What a remarkable book. What do Christians affirm when we proclaim that God is Love? Bauerschmidt answers that question in 5 parts:
1. To say that God is Love was a revolutionary idea in antiquity, as the Greek and Roman gods were not particularly loving towards humans. 2. God’s love is a crucified love. 3. We are called to friendship with the risen Jesus. 4. We cannot love God if we do not love each other. 5. We live out this live in community, specifically in the Church.
This is a short essay - my copy is around 125 pages. I think the Church would benefit from living out these words.

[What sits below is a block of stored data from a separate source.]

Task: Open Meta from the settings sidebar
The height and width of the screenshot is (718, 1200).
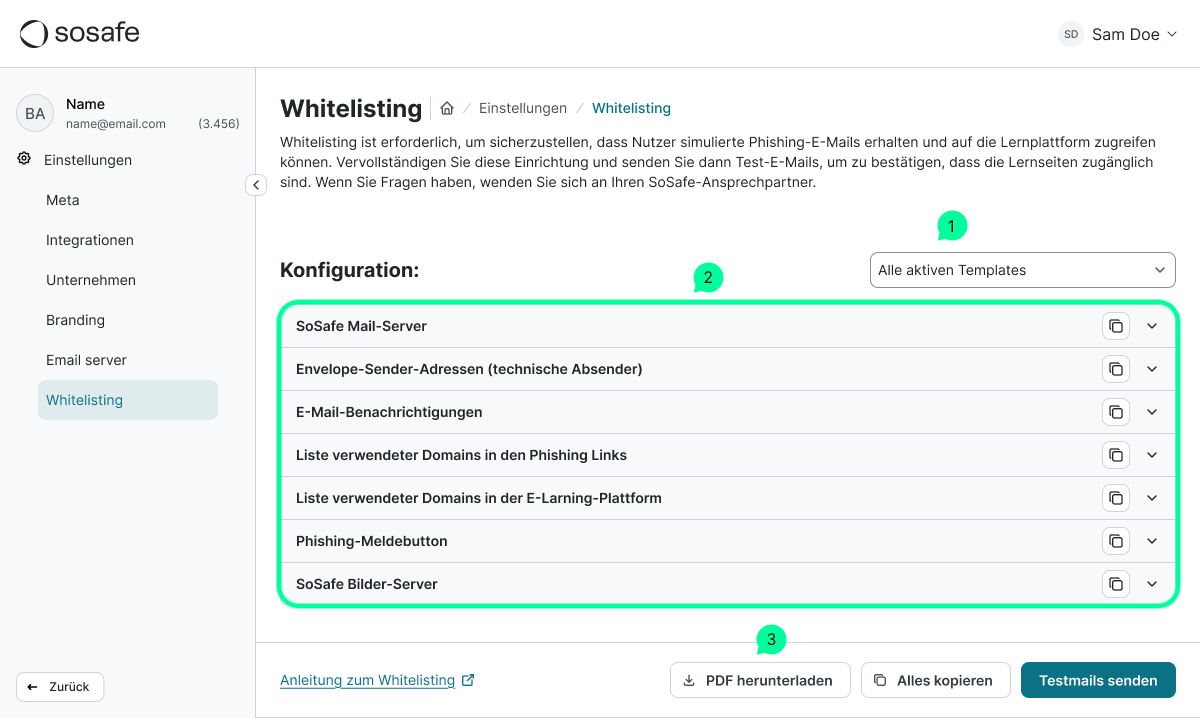Action: tap(63, 200)
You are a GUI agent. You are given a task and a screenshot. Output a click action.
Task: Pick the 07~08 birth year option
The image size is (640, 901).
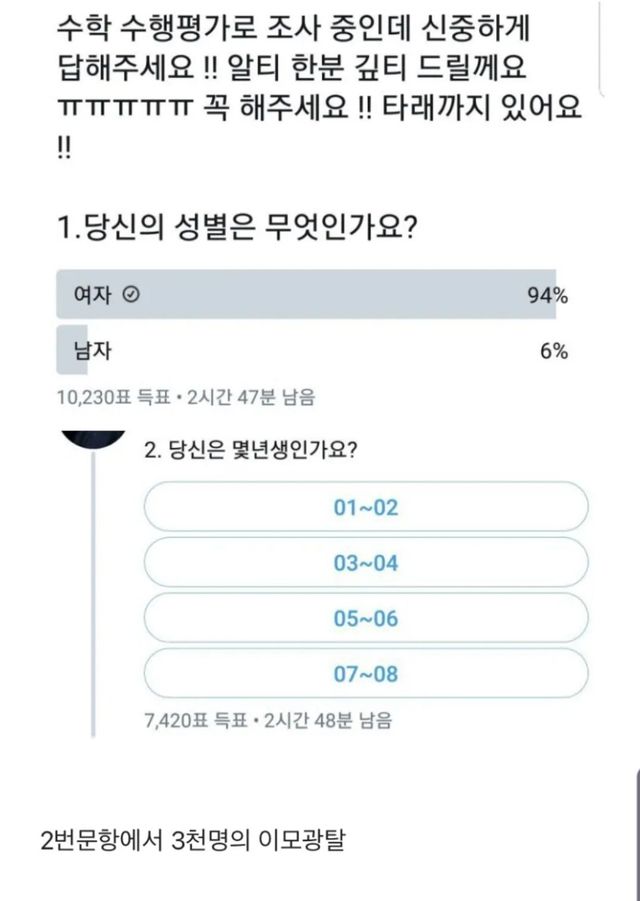coord(366,673)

A simple, honest, and profound reflection on the love of God
If you are a seeker of God (disillusioned or not); If you are a seeker of love (disillusioned or not); If you are a seeker of hope (disillusioned or not); this book was written for you. It humbly and honestly considers the revelation of God to us in Jesus. It is not an apologetic or argument for the faith. It is not an abstract, intellectual, and soul numbing dissertation. It is a heartfelt reflection on the crucified love of God. It did my soul good. I’ll surely read it again.

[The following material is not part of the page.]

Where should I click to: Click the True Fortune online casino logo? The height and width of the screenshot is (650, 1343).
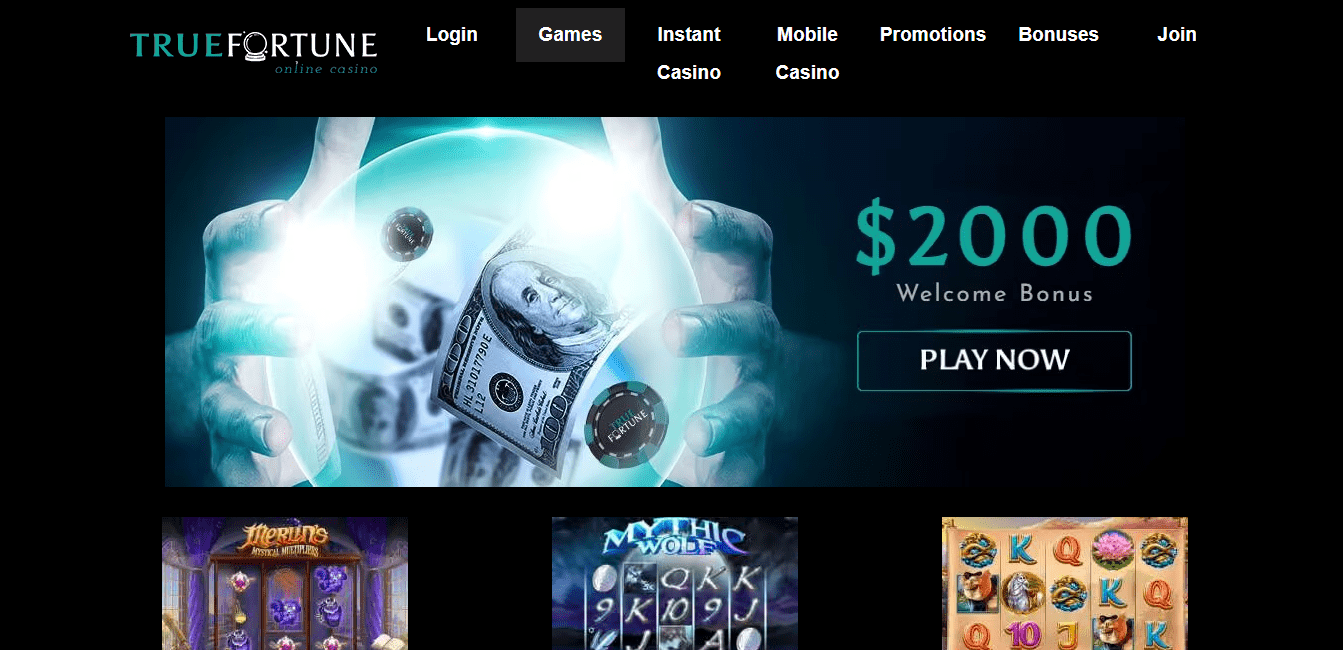pyautogui.click(x=254, y=53)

An eloquent and literary reflection on key elements of the Christian faith, primarily focused on love. Here is an example, "To love our enemies is to renounce the idea that we have it in our power to make history turn out right, to end all suffering, to banish all evil. To love our enemies is, in the end, to disarm ourselves of any weapons except the cross and the Spirit's gifts of faith, hope, and love."
Overall, I found it a compelling and readable introduction to Christianity through the lens of love. Excellent for the modern reader who has lost any sense for why faith is reasonable. I disagreed with some of the ways he frames certain terms, such as “tradition,” and felt that it was a little watered down and hippy-dippy. Nevertheless, his strong focus on “God is love” serves as a unifying thesis and foundational bedrock for exploring the Christian faith.
Grateful for the emphasis on our God who is Love. Grateful for Jesus who is God who runs out for me, his wayward son. Grateful for insight into friendships as a primary moral choice, and by extension who I date and marry. Grateful for a depiction of the messy church of wildfire spiritual movement and formation in a boiling pot of diversity. Grateful for the Gospel that is the heart of reality.
Great introduction to Christianity for somebody who may have been in the church and understands the lingo. Or maybe good for somebody who is in need of a reorientation on Christianity, on what it’s really all about. Good stuff on friendship with God, and the people who become our unexpected brothers and sisters through our friendship with God.
This is definitely my favorite "introduction" to Christian belief and doctrine. It's beautiful, simple, written to directly engage with our cultural moment in a thoughtful way, rooted deeply in both scripture and ancient Christian thought, and so compelling. I love it, and will probably be reading it again and again.
This is a book that is beneficial to regular church goers as well as people looking for the true meaning and essence of Christianity. The book flows well and is written with clarity. The most important takeaway is that we cannot love God without loving our neighbor.
I wish I could give this book 5 stars, but Bauersmidt’s chapter on crucified love fell short; it lacked a clear theology of atonement (I think he was going for Christus Victor or perhaps Moral Influence? while shunning Penal Substitution), focusing almost entirely on what led to our Lord’s death (an aspect of the incarnation worthy of exposition to be sure!).